Tsvetelina Mandova e Fernando Batista da Costa, responsáveis por pesquisa sobre ação antiviral do lúpulo — Foto: Arquivo pessoal
Ação antiviral
Característico nas cervejas, o amargor do lúpulo é a chave da pesquisa. Isso porque são os alfa e beta ácidos, constituintes bioativos responsáveis pelo amargor da planta, que demostraram ação contra os vírus na pesquisa.
“O processo incluiu o desenvolvimento do método de separação dos compostos ativos. Estávamos focados em três grupos de compostos e utilizamos métodos de separação chamados cromatografia líquida/líquida. O segundo passo foi confirmar a estrutura por meio de métodos estruturais como RMN ou espectrometria de massa ou métodos analíticos como HPLC. A terceira parte foi organizar a parte antiviral e testá-la in vitro em modelos celulares”.
Tsvetelina explica que para o vírus oropouche, foram feitas análises computacionais.

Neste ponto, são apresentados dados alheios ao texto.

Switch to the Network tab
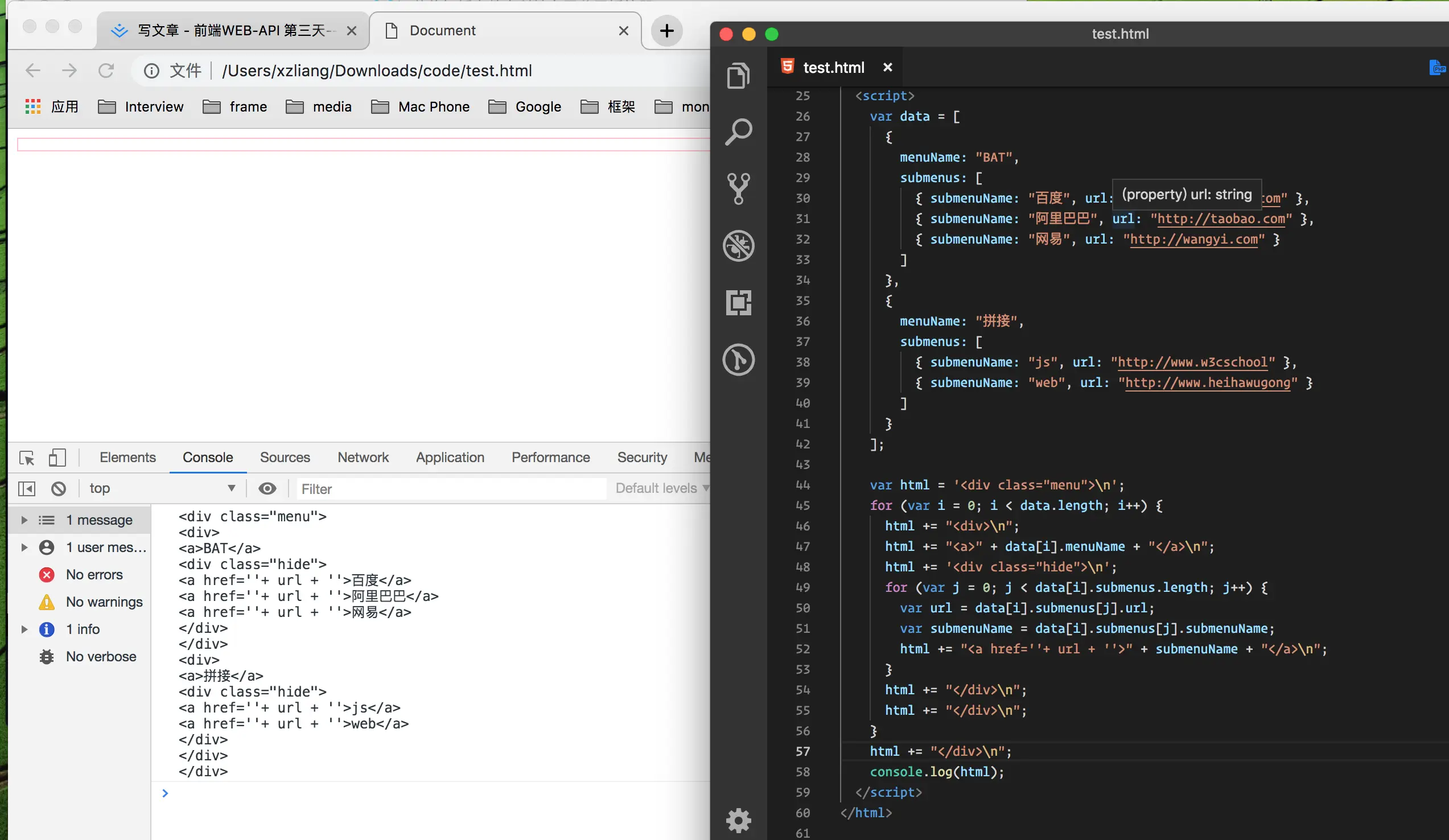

“Modelamos por software alguns dos compostos do lúpulo e como eles se conectariam com uma proteína chave do processo de replicação do vírus na célula hospedeira. Depois de termos os resultados para ambos os vírus, tanto o chikungunya quanto o oropouche, formulamos a hipótese de um mecanismo de ação plausível, com base no perfil químico de medicamentos antivirais, juntamente com princípios biomoleculares e elementos na replicação viral”.
vírus.
O processo feito em laboratório apontou uma ação de inibição contra o vírus chikungunya e oropouche em praticamente todos os compostos do lúpulo testados. Na pesquisa, as amostras com a presença do beta ácido foram as mais promissoras, com maior potencial virucida.
“Ficamos muito satisfeitos por podermos iniciar algo inédito, ou seja, utilizar compostos peculiares de uma planta cultivada e conhecida mundialmente para o controle de arboviroses que estão dispersas no mundo todo, em especial na Ásia e na América Latina”, afirma o professor.
Os resultados apontam ao menos duas hipóteses que explicam o mecanismo da ação do lúpulo contra a replicação viral. De acordo com Tsvetelina, as abordagens nos vírus chikungunya e oropouche foram semelhantes e complementares.
“Mas, como os dois vírus são diferentes em termos do tipo de material genético e do modo como se replicam na célula após a infecção, as duas abordagens que usamos diferem. O que é comum é que, para ambos os vírus, os compostos do lúpulo apresentam atividade inibitória, o que significa que podem interagir em diferentes estágios da replicação viral e interromper a propagação”.